(Stored data)
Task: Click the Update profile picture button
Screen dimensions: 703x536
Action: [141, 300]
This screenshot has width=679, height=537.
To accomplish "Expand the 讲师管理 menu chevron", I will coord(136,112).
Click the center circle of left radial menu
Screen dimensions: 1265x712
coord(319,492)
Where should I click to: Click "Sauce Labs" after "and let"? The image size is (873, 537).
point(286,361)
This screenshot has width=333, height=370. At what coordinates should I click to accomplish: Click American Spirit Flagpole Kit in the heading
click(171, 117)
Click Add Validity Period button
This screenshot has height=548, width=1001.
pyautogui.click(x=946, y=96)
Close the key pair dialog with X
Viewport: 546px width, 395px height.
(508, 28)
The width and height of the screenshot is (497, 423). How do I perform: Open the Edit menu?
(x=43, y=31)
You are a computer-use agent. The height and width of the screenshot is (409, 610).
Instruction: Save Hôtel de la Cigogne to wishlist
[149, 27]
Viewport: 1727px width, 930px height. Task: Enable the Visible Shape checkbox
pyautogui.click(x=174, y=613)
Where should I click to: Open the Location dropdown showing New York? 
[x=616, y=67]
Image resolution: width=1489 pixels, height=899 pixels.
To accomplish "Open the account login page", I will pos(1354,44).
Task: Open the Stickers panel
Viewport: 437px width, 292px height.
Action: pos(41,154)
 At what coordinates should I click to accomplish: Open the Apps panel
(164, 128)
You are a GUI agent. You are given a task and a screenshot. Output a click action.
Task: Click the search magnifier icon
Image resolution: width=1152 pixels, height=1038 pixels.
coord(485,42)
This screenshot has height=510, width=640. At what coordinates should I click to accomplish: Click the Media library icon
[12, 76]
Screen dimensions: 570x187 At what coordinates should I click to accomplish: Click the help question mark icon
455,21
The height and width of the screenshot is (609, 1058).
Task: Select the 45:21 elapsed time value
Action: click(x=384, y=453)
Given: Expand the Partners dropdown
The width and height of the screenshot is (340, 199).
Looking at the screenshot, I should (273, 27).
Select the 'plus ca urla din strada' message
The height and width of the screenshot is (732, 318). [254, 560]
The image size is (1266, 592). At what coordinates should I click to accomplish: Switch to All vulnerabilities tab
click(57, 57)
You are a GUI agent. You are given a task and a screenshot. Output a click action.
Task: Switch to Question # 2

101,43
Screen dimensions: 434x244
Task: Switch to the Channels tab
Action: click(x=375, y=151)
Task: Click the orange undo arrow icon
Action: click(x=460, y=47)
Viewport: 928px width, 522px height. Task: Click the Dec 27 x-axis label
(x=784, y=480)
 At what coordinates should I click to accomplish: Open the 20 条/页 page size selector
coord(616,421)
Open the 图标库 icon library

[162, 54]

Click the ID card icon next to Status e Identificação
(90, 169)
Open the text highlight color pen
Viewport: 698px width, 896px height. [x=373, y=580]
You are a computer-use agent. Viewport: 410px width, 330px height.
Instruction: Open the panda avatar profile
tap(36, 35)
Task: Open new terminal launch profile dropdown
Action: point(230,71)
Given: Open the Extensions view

[WORK ORDER] Could you copy out the data in full, exactly as it is written?

[SOLUTION FOR THIS PROBLEM]
Task: Click the Update profile picture button
Screen dimensions: 703x536
Action: [141, 300]
This screenshot has width=679, height=537.
To accomplish "Expand the 讲师管理 menu chevron", I will coord(136,112).
Click the center circle of left radial menu
Screen dimensions: 1265x712
coord(319,492)
Where should I click to: Click "Sauce Labs" after "and let"? The image size is (873, 537).
point(286,361)
This screenshot has width=333, height=370. At what coordinates should I click to accomplish: Click American Spirit Flagpole Kit in the heading
click(171, 117)
Click Add Validity Period button
This screenshot has height=548, width=1001.
pyautogui.click(x=946, y=96)
Close the key pair dialog with X
Viewport: 546px width, 395px height.
(508, 28)
The width and height of the screenshot is (497, 423). How do I perform: Open the Edit menu?
(x=43, y=31)
You are a computer-use agent. The height and width of the screenshot is (409, 610).
Instruction: Save Hôtel de la Cigogne to wishlist
[149, 27]
Viewport: 1727px width, 930px height. Task: Enable the Visible Shape checkbox
pyautogui.click(x=174, y=613)
Where should I click to: Open the Location dropdown showing New York? 
[x=616, y=67]
Image resolution: width=1489 pixels, height=899 pixels.
To accomplish "Open the account login page", I will pos(1354,44).
Task: Open the Stickers panel
Viewport: 437px width, 292px height.
Action: pos(41,154)
 At what coordinates should I click to accomplish: Open the Apps panel
(164, 128)
You are a GUI agent. You are given a task and a screenshot. Output a click action.
Task: Click the search magnifier icon
Image resolution: width=1152 pixels, height=1038 pixels.
coord(485,42)
This screenshot has height=510, width=640. At what coordinates should I click to accomplish: Click the Media library icon
[12, 76]
Screen dimensions: 570x187 At what coordinates should I click to accomplish: Click the help question mark icon
455,21
The height and width of the screenshot is (609, 1058).
Task: Select the 45:21 elapsed time value
Action: click(x=384, y=453)
Given: Expand the Partners dropdown
The width and height of the screenshot is (340, 199).
Looking at the screenshot, I should (273, 27).
Select the 'plus ca urla din strada' message
The height and width of the screenshot is (732, 318). [254, 560]
The image size is (1266, 592). At what coordinates should I click to accomplish: Switch to All vulnerabilities tab
click(57, 57)
You are a GUI agent. You are given a task and a screenshot. Output a click action.
Task: Switch to Question # 2

101,43
Screen dimensions: 434x244
Task: Switch to the Channels tab
Action: click(x=375, y=151)
Task: Click the orange undo arrow icon
Action: click(x=460, y=47)
Viewport: 928px width, 522px height. Task: Click the Dec 27 x-axis label
(x=784, y=480)
 At what coordinates should I click to accomplish: Open the 20 条/页 page size selector
coord(616,421)
Open the 图标库 icon library

[162, 54]

Click the ID card icon next to Status e Identificação
(90, 169)
Open the text highlight color pen
Viewport: 698px width, 896px height. [x=373, y=580]
You are a computer-use agent. Viewport: 410px width, 330px height.
Instruction: Open the panda avatar profile
tap(36, 35)
Task: Open new terminal launch profile dropdown
Action: point(230,71)
Given: Open the Extensions view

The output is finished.